Citation(s) from the GunPolicy.org literature library
North, Michael J. In: Webster, Daniel W and Jon S Vernick (Eds). 2013 ‘Gun Control in Great Britain after the Dunblane Shootings.’ Reducing Gun Violence in America: Informing Policy with Evidence and Analysis (Chap 14), pp. 185-193. Baltimore MD: Johns Hopkins University Press. 25 January
On March 13, 1996, a man with a grudge against the local community walked into Dunblane Primary School in central Scotland.
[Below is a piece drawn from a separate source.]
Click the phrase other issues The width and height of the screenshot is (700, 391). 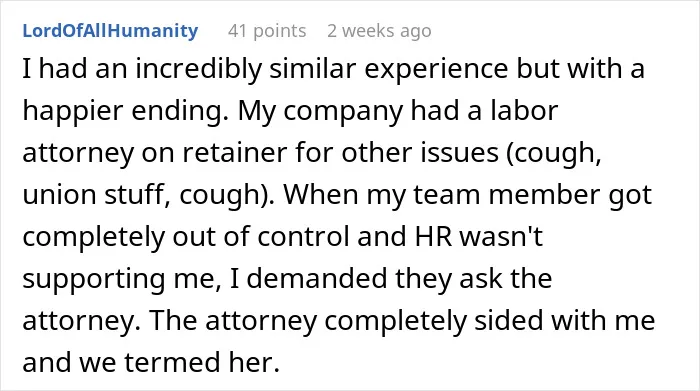tap(420, 152)
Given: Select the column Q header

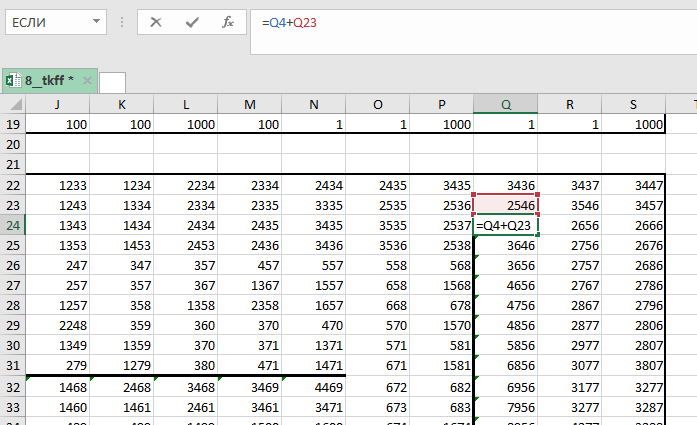Looking at the screenshot, I should [505, 104].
He was armed with two semi-automatic pistols and two revolvers and carrying hundreds of rounds of ammunition loaded into high-capacity magazines, all legally held.
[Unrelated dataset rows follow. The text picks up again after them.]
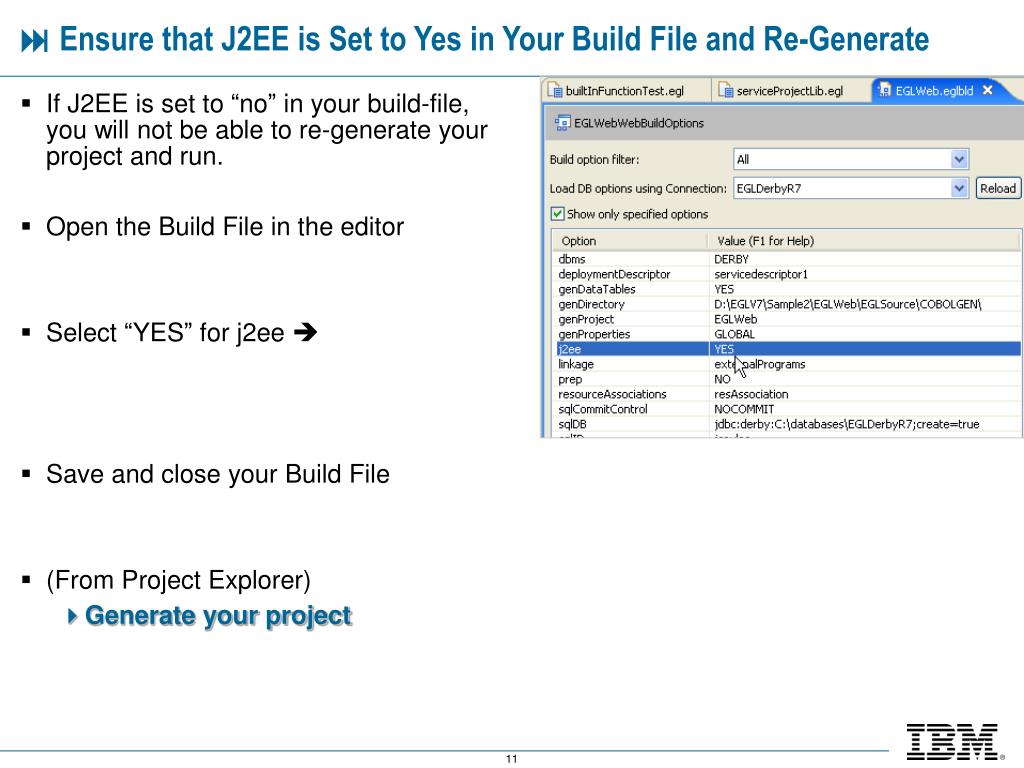1024x768 pixels.
Task: Uncheck Show only specified options
Action: tap(557, 214)
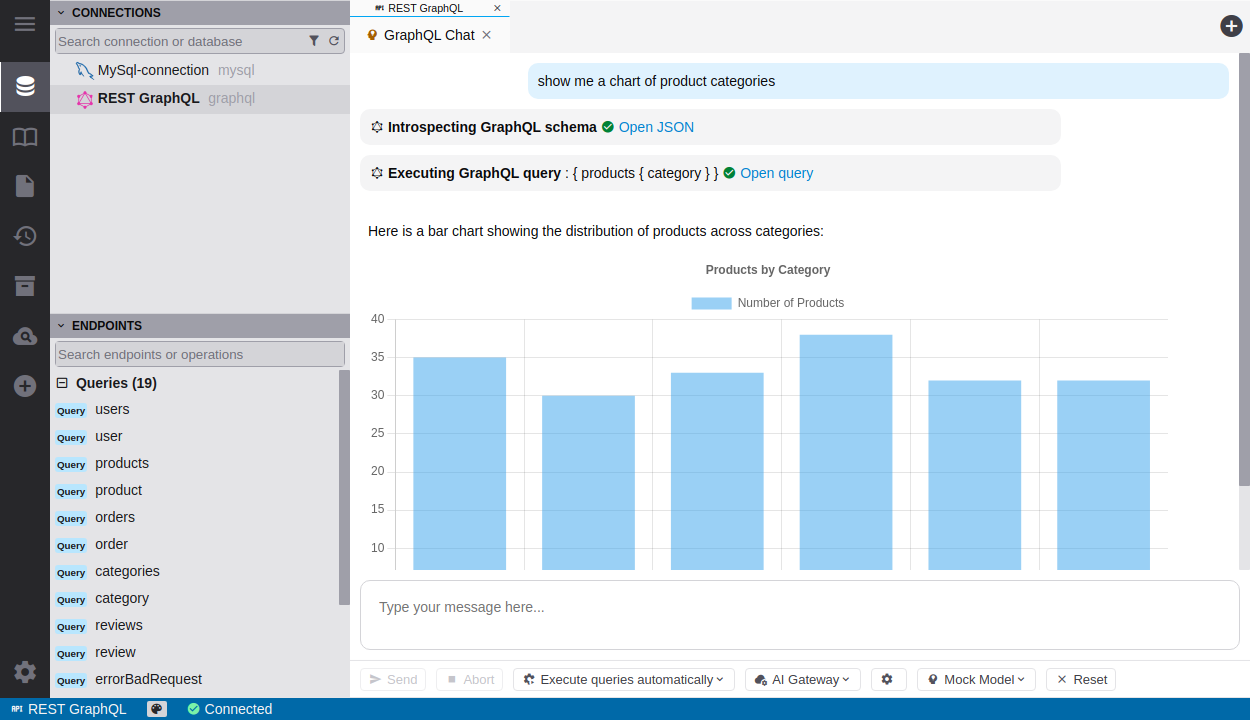The width and height of the screenshot is (1250, 720).
Task: Switch to the GraphQL Chat tab
Action: pos(428,35)
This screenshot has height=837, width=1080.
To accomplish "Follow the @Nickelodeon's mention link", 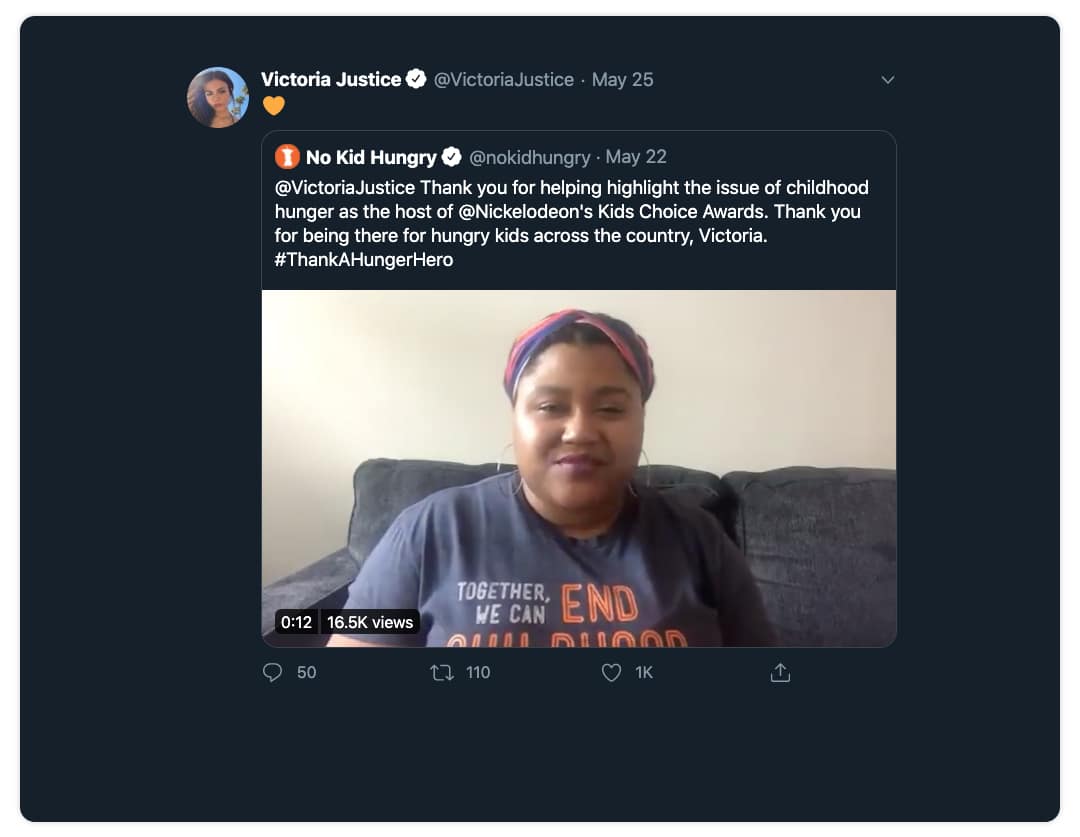I will click(x=524, y=211).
Within minutes Thomas Hamilton had shot and fatally wounded one teacher and sixteen 5- and 6-year-old children. Another ten children and three teachers were injured. All of his victims were shot with a 9-mm semi-automatic pistol. Hamilton then killed himself with one of his revolvers.
Gun homicide is rare in Great Britain. The deaths at Dunblane accounted for nearly a quarter of the country's gun victims in 1996. The public outrage at this scale of violence by a legally armed gunman translated into a campaign for tighter gun control, and within two years all handguns had been prohibited.
This essay outlines events which led to the landmark legislative changes and summarizes their impact. Only the key elements are included and more details can be found in North (2000). Inevitably, this is an insider's account and a more thorough analysis of the issues is provided by Squires (2000).